Le projet de L'Économie politique

Chômage, croissance, construction européenne, mondialisation... au moment où l'économie occupe une place majeure dans notre vie sociale, le débat public sur l'économie donne l'impression d'être bloqué. Ainsi, tout se mêle, souvent dans une grande confusion: l'analyse des politiques économiques, les réflexions sur la place de l'économie et du marché, les controverses sur la domination exercée par un discours de la contrainte et de la raison qui se nourrit d'une discipline qui prétend obéir aux meilleures règles scientifiques.
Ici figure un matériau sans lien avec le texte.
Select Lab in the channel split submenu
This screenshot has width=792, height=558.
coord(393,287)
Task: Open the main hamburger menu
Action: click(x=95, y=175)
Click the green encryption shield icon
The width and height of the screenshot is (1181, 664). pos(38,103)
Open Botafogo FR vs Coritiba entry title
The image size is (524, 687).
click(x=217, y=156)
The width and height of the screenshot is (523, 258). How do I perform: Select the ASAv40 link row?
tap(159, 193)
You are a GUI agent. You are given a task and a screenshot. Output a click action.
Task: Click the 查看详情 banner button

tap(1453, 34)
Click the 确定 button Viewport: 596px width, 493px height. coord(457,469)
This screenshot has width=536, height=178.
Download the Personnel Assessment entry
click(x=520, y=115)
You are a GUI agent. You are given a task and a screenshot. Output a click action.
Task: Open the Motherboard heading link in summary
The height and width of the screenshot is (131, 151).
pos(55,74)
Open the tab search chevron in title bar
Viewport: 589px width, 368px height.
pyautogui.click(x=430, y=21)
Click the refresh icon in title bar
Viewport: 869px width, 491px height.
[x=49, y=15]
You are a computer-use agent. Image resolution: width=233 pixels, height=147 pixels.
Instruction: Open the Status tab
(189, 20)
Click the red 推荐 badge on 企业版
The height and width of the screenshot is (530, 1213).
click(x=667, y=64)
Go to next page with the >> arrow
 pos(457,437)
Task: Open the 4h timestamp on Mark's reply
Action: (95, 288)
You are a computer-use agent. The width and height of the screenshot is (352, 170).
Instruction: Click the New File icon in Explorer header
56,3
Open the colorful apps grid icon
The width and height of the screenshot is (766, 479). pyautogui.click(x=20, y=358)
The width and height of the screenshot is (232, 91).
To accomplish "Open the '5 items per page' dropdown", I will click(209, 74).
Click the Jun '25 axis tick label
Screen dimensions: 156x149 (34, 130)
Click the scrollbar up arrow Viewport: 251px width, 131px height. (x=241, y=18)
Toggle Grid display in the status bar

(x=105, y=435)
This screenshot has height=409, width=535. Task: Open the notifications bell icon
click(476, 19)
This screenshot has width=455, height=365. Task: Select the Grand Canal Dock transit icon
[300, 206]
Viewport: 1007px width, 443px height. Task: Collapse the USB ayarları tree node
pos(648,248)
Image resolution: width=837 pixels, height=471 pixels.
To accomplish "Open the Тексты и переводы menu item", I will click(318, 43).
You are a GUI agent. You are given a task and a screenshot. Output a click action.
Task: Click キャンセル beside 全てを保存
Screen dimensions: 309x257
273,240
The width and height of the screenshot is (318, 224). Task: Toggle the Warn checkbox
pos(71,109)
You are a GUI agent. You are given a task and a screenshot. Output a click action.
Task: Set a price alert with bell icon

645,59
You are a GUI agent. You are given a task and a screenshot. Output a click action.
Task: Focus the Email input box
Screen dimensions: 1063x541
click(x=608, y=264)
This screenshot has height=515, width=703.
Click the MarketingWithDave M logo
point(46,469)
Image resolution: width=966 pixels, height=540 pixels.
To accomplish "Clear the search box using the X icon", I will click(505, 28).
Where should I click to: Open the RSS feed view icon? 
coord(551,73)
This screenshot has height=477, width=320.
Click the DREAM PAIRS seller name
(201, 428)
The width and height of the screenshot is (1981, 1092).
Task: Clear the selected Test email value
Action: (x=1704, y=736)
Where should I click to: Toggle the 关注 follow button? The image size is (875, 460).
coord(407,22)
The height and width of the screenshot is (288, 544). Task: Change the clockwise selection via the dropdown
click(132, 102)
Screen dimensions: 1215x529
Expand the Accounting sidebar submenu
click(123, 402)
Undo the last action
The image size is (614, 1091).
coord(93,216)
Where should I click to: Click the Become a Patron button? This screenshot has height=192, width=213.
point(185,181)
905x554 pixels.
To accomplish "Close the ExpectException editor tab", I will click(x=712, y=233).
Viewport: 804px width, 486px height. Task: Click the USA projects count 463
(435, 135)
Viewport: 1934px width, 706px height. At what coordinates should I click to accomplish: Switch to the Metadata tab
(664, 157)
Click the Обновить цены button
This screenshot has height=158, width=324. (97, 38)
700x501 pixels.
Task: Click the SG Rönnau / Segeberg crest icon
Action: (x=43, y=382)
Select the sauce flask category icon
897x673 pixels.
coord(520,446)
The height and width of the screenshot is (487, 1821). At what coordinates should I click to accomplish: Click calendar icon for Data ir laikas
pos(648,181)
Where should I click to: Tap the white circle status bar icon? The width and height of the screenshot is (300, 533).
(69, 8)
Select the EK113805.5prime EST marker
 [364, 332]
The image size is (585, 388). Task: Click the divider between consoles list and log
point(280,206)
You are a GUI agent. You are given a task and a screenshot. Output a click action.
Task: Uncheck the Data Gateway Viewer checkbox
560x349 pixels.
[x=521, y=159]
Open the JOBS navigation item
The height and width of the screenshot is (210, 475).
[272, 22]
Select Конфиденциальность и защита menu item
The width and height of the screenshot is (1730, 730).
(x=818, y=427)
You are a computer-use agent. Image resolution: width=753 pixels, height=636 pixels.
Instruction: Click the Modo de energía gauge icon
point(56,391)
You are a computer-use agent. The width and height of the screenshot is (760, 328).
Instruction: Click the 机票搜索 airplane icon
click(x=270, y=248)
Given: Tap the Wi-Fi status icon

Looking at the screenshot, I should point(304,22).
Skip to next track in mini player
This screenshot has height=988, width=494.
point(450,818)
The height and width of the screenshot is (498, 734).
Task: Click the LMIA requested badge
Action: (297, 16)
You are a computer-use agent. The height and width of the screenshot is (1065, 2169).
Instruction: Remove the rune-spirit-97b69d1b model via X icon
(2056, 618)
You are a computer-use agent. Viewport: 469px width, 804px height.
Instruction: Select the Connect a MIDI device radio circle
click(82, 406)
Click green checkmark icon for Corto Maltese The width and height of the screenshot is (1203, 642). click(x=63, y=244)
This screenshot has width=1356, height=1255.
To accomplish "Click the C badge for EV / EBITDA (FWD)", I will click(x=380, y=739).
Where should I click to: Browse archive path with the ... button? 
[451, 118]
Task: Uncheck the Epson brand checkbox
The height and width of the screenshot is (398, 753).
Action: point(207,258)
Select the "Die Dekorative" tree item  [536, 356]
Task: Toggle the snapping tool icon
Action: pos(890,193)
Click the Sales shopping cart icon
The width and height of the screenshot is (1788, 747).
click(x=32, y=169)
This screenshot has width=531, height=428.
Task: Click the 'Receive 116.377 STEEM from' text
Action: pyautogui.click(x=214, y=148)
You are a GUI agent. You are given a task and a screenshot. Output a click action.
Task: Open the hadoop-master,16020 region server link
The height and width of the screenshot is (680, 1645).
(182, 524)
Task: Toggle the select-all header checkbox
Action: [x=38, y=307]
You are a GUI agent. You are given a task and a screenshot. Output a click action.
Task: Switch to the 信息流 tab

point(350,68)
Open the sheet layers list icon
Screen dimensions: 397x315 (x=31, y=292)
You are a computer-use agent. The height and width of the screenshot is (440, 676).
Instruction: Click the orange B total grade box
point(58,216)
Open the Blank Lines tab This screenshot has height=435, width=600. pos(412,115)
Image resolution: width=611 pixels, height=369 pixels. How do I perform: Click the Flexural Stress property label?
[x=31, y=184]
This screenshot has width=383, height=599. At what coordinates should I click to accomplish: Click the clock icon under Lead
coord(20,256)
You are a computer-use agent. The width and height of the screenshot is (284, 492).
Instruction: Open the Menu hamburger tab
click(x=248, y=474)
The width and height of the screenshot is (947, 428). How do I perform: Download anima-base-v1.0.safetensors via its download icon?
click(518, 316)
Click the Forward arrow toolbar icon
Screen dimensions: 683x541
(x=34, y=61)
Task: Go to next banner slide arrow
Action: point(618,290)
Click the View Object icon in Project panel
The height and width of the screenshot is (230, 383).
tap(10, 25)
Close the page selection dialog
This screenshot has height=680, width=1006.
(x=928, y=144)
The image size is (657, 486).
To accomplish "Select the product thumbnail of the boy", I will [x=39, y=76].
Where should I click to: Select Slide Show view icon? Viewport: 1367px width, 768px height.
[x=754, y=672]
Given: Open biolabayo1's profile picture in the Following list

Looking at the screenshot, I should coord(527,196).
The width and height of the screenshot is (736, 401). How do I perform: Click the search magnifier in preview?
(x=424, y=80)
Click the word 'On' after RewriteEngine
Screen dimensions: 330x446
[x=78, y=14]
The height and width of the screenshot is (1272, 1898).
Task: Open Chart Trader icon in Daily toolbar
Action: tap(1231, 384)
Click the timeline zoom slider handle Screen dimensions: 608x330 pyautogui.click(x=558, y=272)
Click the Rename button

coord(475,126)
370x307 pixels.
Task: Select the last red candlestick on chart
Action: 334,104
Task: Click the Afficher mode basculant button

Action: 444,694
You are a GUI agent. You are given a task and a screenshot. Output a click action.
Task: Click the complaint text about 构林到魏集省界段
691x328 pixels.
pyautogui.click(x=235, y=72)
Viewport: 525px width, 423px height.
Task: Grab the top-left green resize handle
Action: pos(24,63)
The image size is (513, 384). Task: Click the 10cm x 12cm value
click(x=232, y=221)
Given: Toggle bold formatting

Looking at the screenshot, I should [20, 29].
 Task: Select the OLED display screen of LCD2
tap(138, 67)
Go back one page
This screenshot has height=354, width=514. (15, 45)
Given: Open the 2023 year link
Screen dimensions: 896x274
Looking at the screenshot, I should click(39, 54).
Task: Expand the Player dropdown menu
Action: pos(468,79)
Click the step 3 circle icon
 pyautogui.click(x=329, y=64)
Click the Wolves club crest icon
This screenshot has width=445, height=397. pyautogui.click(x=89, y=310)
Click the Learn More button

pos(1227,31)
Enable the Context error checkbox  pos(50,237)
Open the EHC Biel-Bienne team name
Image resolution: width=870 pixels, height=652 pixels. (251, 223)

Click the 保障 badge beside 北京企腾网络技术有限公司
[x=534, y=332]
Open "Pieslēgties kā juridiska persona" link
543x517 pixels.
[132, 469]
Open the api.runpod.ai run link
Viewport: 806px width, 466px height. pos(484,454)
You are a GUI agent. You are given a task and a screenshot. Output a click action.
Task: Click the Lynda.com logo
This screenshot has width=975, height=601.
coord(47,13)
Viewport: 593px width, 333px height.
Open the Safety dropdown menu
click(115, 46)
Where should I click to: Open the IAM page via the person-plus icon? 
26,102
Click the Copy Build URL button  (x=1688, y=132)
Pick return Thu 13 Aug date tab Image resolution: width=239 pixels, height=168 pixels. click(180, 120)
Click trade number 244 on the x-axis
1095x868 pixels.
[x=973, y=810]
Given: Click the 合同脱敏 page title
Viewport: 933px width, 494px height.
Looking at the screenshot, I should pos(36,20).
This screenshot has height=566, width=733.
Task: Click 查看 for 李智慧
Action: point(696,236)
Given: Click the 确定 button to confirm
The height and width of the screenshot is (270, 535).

Dans ce contexte, cette revue veut ouvrir l'économie au débat public en explicitant ses enjeux, ses politiques, son discours.

L'Économie politique se donne d'abord pour objectif de réanimer la discussion publique sur les politiques économiques. Un débat aujourd'hui largement monopolisé par les techniciens de la décision gouvernementale et le cercle restreint de spécialistes qui les entoure. Enseignement et recherche économiques universitaires se contentent bien souvent d'être le conservatoire de théories économiques opérant en vase clos. Seule une faible partie des universitaires participe de manière engagée au débat économique. De leur côté, les acteurs sociaux ne disposent que de faibles moyens d'expertise autonomes. Quant aux citoyens, ils ont rarement l'occasion de faire entendre leur voix. Il nous paraît donc essentiel de faire connaître à un public élargi les termes du débat sur la politique économique au sens large. Mettre au jour les enjeux du moment, relever les arguments sous-jacents et les choix implicites, ouvrir de nouveau l'éventail de ces choix là où ils sont oubliés ou refusés.

Rendre le débat économique au citoyen demande aussi de s'interroger sur les fondements de l'économie. Non seulement comme réalité sociale, mais aussi comme discours sur la société. Parce que l'un des obstacles à une politisation du débat économique tient à l'essence même du discours et de la science de l'économie. Arguments d'autorité, gesticulation technocratique, pression normative, toutes ces caractéristiques connues du discours politique de l'économie ont pour partie leur origine dans ce que son courant dominant en a fait: une discipline où règnent la priorité à la cohérence formelle et l'inclination à vouloir rendre compte à elle seule de l'ensemble de la réalité sociale.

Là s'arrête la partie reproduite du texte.